## EXERCISE DESCRIPTION:
All the records below must be returned exactly as they stand.

## MATERIAL FOR THIS TASK:
--- START ---

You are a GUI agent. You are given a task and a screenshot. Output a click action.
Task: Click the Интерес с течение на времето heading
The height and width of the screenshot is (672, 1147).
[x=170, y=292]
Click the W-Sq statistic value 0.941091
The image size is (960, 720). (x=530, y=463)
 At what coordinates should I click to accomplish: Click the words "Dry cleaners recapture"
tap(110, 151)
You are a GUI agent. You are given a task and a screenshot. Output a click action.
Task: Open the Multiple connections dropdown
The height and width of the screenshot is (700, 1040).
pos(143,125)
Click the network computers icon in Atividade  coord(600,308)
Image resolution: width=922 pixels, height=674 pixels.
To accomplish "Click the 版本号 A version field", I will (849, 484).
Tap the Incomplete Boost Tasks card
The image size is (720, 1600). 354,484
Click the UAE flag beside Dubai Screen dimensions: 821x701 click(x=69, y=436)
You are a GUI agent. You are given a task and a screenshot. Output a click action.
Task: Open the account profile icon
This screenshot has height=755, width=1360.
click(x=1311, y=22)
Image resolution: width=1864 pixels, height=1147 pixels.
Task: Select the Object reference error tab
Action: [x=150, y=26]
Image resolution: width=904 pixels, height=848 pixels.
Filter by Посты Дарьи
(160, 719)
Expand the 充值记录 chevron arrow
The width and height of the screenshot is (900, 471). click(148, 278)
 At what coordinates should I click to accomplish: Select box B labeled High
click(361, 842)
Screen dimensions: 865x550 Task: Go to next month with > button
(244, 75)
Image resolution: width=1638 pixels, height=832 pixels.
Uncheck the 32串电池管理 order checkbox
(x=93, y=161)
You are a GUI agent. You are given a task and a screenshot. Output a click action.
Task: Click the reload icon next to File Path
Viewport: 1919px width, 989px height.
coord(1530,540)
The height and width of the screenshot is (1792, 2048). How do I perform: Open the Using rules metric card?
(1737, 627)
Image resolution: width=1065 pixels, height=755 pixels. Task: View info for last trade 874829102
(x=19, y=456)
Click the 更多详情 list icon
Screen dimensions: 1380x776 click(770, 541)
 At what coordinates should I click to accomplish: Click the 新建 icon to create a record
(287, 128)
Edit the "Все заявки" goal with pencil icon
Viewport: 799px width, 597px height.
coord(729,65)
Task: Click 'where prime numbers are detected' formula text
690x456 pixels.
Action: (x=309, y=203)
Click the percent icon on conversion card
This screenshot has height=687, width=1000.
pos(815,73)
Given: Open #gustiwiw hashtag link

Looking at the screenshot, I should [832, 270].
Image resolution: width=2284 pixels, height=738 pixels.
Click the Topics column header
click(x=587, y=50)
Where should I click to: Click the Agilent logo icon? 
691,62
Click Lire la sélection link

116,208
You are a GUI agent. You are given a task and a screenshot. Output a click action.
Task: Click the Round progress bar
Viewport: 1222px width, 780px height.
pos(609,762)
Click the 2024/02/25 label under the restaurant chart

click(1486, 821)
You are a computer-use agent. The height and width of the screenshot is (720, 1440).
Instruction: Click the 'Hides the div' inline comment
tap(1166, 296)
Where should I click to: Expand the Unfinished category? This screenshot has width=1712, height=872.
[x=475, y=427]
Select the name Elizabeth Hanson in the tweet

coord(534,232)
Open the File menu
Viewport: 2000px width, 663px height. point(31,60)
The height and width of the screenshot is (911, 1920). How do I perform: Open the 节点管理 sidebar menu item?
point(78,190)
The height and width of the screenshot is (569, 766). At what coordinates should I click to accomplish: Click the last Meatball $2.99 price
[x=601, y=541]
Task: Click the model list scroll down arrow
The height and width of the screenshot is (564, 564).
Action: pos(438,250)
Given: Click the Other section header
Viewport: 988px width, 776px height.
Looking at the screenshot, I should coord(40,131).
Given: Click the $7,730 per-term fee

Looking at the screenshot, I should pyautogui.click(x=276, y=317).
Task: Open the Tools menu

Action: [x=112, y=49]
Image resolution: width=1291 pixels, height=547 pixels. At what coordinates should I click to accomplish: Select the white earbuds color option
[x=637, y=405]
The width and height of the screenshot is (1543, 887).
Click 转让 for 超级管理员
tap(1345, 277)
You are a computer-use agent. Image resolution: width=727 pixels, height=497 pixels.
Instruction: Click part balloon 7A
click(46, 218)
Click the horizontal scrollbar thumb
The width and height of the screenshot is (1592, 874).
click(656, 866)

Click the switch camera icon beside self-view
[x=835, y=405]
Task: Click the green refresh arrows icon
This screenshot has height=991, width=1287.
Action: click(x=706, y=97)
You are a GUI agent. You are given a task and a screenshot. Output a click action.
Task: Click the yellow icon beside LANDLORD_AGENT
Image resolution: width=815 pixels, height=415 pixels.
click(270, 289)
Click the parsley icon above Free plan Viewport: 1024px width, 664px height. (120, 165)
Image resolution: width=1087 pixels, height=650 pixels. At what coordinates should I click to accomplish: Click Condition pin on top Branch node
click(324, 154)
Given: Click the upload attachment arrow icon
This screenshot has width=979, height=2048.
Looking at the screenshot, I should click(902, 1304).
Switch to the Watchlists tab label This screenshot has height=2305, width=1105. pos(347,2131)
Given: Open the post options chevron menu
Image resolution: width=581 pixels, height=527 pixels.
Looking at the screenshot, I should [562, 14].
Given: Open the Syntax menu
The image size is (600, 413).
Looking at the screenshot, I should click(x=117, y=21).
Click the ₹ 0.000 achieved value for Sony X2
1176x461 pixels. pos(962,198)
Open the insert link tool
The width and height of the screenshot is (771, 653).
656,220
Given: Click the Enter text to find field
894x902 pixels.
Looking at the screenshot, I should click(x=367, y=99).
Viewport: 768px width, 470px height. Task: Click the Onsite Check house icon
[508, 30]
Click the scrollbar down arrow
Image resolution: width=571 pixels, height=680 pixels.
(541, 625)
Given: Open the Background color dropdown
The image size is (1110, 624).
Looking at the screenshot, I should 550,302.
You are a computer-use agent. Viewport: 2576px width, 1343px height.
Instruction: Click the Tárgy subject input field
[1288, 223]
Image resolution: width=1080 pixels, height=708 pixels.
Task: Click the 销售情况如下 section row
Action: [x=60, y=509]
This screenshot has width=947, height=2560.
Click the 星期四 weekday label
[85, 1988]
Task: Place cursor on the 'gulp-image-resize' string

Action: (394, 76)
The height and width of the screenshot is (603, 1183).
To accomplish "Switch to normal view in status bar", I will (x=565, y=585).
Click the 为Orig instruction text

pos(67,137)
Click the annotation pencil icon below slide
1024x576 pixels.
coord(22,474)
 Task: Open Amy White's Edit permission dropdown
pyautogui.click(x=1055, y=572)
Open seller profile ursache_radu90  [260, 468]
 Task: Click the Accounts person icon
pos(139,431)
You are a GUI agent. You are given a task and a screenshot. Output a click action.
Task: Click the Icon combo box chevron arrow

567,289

--- END ---

## SOLUTION TO THIS EXERCISE:
You are a GUI agent. You are given a task and a screenshot. Output a click action.
Task: Click the Интерес с течение на времето heading
The height and width of the screenshot is (672, 1147).
[x=170, y=292]
Click the W-Sq statistic value 0.941091
The image size is (960, 720). (x=530, y=463)
 At what coordinates should I click to accomplish: Click the words "Dry cleaners recapture"
tap(110, 151)
You are a GUI agent. You are given a task and a screenshot. Output a click action.
Task: Open the Multiple connections dropdown
The height and width of the screenshot is (700, 1040).
pos(143,125)
Click the network computers icon in Atividade  coord(600,308)
Image resolution: width=922 pixels, height=674 pixels.
To accomplish "Click the 版本号 A version field", I will (849, 484).
Tap the Incomplete Boost Tasks card
The image size is (720, 1600). 354,484
Click the UAE flag beside Dubai Screen dimensions: 821x701 click(x=69, y=436)
You are a GUI agent. You are given a task and a screenshot. Output a click action.
Task: Open the account profile icon
This screenshot has height=755, width=1360.
click(x=1311, y=22)
Image resolution: width=1864 pixels, height=1147 pixels.
Task: Select the Object reference error tab
Action: [x=150, y=26]
Image resolution: width=904 pixels, height=848 pixels.
Filter by Посты Дарьи
(160, 719)
Expand the 充值记录 chevron arrow
The width and height of the screenshot is (900, 471). click(148, 278)
 At what coordinates should I click to accomplish: Select box B labeled High
click(361, 842)
Screen dimensions: 865x550 Task: Go to next month with > button
(244, 75)
Image resolution: width=1638 pixels, height=832 pixels.
Uncheck the 32串电池管理 order checkbox
(x=93, y=161)
You are a GUI agent. You are given a task and a screenshot. Output a click action.
Task: Click the reload icon next to File Path
Viewport: 1919px width, 989px height.
coord(1530,540)
The height and width of the screenshot is (1792, 2048). How do I perform: Open the Using rules metric card?
(1737, 627)
Image resolution: width=1065 pixels, height=755 pixels. Task: View info for last trade 874829102
(x=19, y=456)
Click the 更多详情 list icon
Screen dimensions: 1380x776 click(770, 541)
 At what coordinates should I click to accomplish: Click the 新建 icon to create a record
(287, 128)
Edit the "Все заявки" goal with pencil icon
Viewport: 799px width, 597px height.
coord(729,65)
Task: Click 'where prime numbers are detected' formula text
690x456 pixels.
Action: (x=309, y=203)
Click the percent icon on conversion card
This screenshot has height=687, width=1000.
pos(815,73)
Given: Open #gustiwiw hashtag link

Looking at the screenshot, I should [832, 270].
Image resolution: width=2284 pixels, height=738 pixels.
Click the Topics column header
click(x=587, y=50)
Where should I click to: Click the Agilent logo icon? 
691,62
Click Lire la sélection link

116,208
You are a GUI agent. You are given a task and a screenshot. Output a click action.
Task: Click the Round progress bar
Viewport: 1222px width, 780px height.
pos(609,762)
Click the 2024/02/25 label under the restaurant chart

click(1486, 821)
You are a computer-use agent. The height and width of the screenshot is (720, 1440).
Instruction: Click the 'Hides the div' inline comment
tap(1166, 296)
Where should I click to: Expand the Unfinished category? This screenshot has width=1712, height=872.
[x=475, y=427]
Select the name Elizabeth Hanson in the tweet

coord(534,232)
Open the File menu
Viewport: 2000px width, 663px height. point(31,60)
The height and width of the screenshot is (911, 1920). How do I perform: Open the 节点管理 sidebar menu item?
point(78,190)
The height and width of the screenshot is (569, 766). At what coordinates should I click to accomplish: Click the last Meatball $2.99 price
[x=601, y=541]
Task: Click the model list scroll down arrow
The height and width of the screenshot is (564, 564).
Action: pos(438,250)
Given: Click the Other section header
Viewport: 988px width, 776px height.
Looking at the screenshot, I should coord(40,131).
Given: Click the $7,730 per-term fee

Looking at the screenshot, I should pyautogui.click(x=276, y=317).
Task: Open the Tools menu

Action: [x=112, y=49]
Image resolution: width=1291 pixels, height=547 pixels. At what coordinates should I click to accomplish: Select the white earbuds color option
[x=637, y=405]
The width and height of the screenshot is (1543, 887).
Click 转让 for 超级管理员
tap(1345, 277)
You are a computer-use agent. Image resolution: width=727 pixels, height=497 pixels.
Instruction: Click part balloon 7A
click(46, 218)
Click the horizontal scrollbar thumb
The width and height of the screenshot is (1592, 874).
click(656, 866)

Click the switch camera icon beside self-view
[x=835, y=405]
Task: Click the green refresh arrows icon
This screenshot has height=991, width=1287.
Action: click(x=706, y=97)
You are a GUI agent. You are given a task and a screenshot. Output a click action.
Task: Click the yellow icon beside LANDLORD_AGENT
Image resolution: width=815 pixels, height=415 pixels.
click(270, 289)
Click the parsley icon above Free plan Viewport: 1024px width, 664px height. (120, 165)
Image resolution: width=1087 pixels, height=650 pixels. At what coordinates should I click to accomplish: Click Condition pin on top Branch node
click(324, 154)
Given: Click the upload attachment arrow icon
This screenshot has width=979, height=2048.
Looking at the screenshot, I should click(902, 1304).
Switch to the Watchlists tab label This screenshot has height=2305, width=1105. pos(347,2131)
Given: Open the post options chevron menu
Image resolution: width=581 pixels, height=527 pixels.
Looking at the screenshot, I should [562, 14].
Given: Open the Syntax menu
The image size is (600, 413).
Looking at the screenshot, I should click(x=117, y=21).
Click the ₹ 0.000 achieved value for Sony X2
1176x461 pixels. pos(962,198)
Open the insert link tool
The width and height of the screenshot is (771, 653).
656,220
Given: Click the Enter text to find field
894x902 pixels.
Looking at the screenshot, I should click(x=367, y=99).
Viewport: 768px width, 470px height. Task: Click the Onsite Check house icon
[508, 30]
Click the scrollbar down arrow
Image resolution: width=571 pixels, height=680 pixels.
(541, 625)
Given: Open the Background color dropdown
The image size is (1110, 624).
Looking at the screenshot, I should 550,302.
You are a computer-use agent. Viewport: 2576px width, 1343px height.
Instruction: Click the Tárgy subject input field
[1288, 223]
Image resolution: width=1080 pixels, height=708 pixels.
Task: Click the 销售情况如下 section row
Action: [x=60, y=509]
This screenshot has width=947, height=2560.
Click the 星期四 weekday label
[85, 1988]
Task: Place cursor on the 'gulp-image-resize' string

Action: (394, 76)
The height and width of the screenshot is (603, 1183).
To accomplish "Switch to normal view in status bar", I will (x=565, y=585).
Click the 为Orig instruction text

pos(67,137)
Click the annotation pencil icon below slide
1024x576 pixels.
coord(22,474)
 Task: Open Amy White's Edit permission dropdown
pyautogui.click(x=1055, y=572)
Open seller profile ursache_radu90  [260, 468]
 Task: Click the Accounts person icon
pos(139,431)
You are a GUI agent. You are given a task and a screenshot. Output a click action.
Task: Click the Icon combo box chevron arrow

567,289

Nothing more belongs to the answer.